Systemic administration of CTLA4Ig inhibits MAIDS-associated lymphoproliferation. Each column represents the mean SP weight ± the standard error of the mean for each experimental group. The number of infected mice studied at each time point is indicated at the top of the corresponding column. Administration of CTLA4Ig to uninfected controls did not induce any variation in SP weight. In infected animals, CTLA4Ig administration delayed the onset of the lymphoproliferative process and significantly reduced its amplitude. Statistical significance of the differences between untreated and treated, infected groups was tested by a two-tailed Student t test or the Mann-Whitney test. ∗, P < 0.05; ∗∗, P < 0.025.

FIG. 3

Histologic comparisons of SPs from untreated (A and C) or CTLA4Ig-treated (B and D) mice infected for 15 weeks. Tissue samples were fixed in 4% paraformaldehyde, embedded in glycolmethacrylate (JB Polyscience), and semithin sectioned before staining with hematoxylin and eosin. (A) SP from an untreated infected mouse showing obliteration of the white pulp-red pulp demarcation (magnification, ×100) due to diffuse infiltration by large, blastic cells displaying immunoblastic or plasmocytoid differentiation. (C) Several mitoses were observed (magnification, ×400). (B) SP from a CTLA4Ig-treated, infected animal showing white pulp expansion consisting of follicular enlargement (F) and widening of the adjacent periarteriolar lymphoid sheaths (arrow) (magnification, ×100). (D) Follicular and periarteriolar cells that are blastic, similar to those in untreated mice, and display high mitotic activity.

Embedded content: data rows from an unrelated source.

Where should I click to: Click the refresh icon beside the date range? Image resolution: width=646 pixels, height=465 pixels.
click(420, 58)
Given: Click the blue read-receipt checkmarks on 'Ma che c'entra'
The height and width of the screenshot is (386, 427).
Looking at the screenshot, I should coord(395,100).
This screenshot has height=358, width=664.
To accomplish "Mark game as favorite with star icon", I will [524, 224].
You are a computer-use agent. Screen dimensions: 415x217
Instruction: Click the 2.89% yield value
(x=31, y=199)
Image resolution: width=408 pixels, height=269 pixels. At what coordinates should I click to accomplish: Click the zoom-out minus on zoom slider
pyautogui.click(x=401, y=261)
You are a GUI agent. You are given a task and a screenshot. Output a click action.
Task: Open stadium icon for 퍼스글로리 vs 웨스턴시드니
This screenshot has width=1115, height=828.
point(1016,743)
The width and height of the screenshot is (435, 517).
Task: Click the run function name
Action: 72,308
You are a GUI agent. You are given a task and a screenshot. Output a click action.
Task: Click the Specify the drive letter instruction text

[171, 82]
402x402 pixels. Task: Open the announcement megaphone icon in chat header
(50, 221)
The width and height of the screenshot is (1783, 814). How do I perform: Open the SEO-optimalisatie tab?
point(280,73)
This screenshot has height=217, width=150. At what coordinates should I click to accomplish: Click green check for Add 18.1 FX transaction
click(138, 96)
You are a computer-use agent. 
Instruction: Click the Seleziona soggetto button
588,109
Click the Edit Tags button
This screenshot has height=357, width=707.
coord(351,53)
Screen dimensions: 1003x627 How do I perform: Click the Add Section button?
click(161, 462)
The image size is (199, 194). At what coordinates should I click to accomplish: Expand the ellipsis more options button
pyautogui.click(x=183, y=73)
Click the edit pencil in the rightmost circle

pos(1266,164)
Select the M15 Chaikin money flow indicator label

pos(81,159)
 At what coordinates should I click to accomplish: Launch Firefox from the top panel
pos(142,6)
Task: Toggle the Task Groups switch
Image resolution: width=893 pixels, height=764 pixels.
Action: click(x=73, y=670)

Extension of the lymphoid infiltration around central arterioles is much less prominent than in panel C (magnification, ×400).

FIG. 4

Chronic administration of CTLA4Ig partially preserves immune function in Du5H/G6T2-infected mice. Proliferative responses of LN lymphocytes from treated and untreated infected mice to ConA and LPS in vitro are compared. Data are expressed as comparative proliferation indexes. Columns represent means of the data obtained from two to five mice in each group + the standard error of the mean. In infected animals, the onset of immune anergy is early, affecting both B- and T-cell responses. The short-term effect of CTLA4Ig administration is preservation of immune responses in vitro early after infection (week 4). At later time points, CTLA4Ig does not prevent the immune anergy but the level of proliferative responses is higher in treated than in untreated, infected animals.

FIG. 5

Expansion of the CD4⁺ Thy-1⁻ population is delayed by CTLA4Ig treatment. LN single-cell suspensions were stained with a phycoerythrin-conjugated rat anti-mouse CD4 monoclonal antibody (GK 1.5) and a fluorescein isothiocyanate-conjugated rat anti-mouse Thy-1.2 monoclonal antibody (30-H12) (Pharmingen) as previously described (32). The fraction of CD4⁺ cells that were Thy-1⁻ was determined by FACS analysis. The columns represent the mean calculated fractions plus the standard error of the mean.

FIG. 6

CTLA4Ig treatment does not reduce defective Gag mRNA expression. cDNA obtained from reaction of RNA samples of individual mice with RT were amplified by either defective-Gag- or HPRT-specific primers for 30 cycles. The bands for the two products appeared on a 2% agarose gel at the expected migration points, corresponding to 237 and 163 bp, respectively. Lanes: 2 and 3, samples from untreated, infected mice (SP weights, 450 and 477 mg); 4 and 5, samples from CTLA4Ig-treated, infected mice (SP weights, 165 and 199 mg); 1, negative control for PCR (water); 6, specificity control for PCR using a J1 plasmid containing the defective Du5H sequence. No amplification was obtained after PCR of RNA samples (data not shown). These results are representative of two to five mice per group.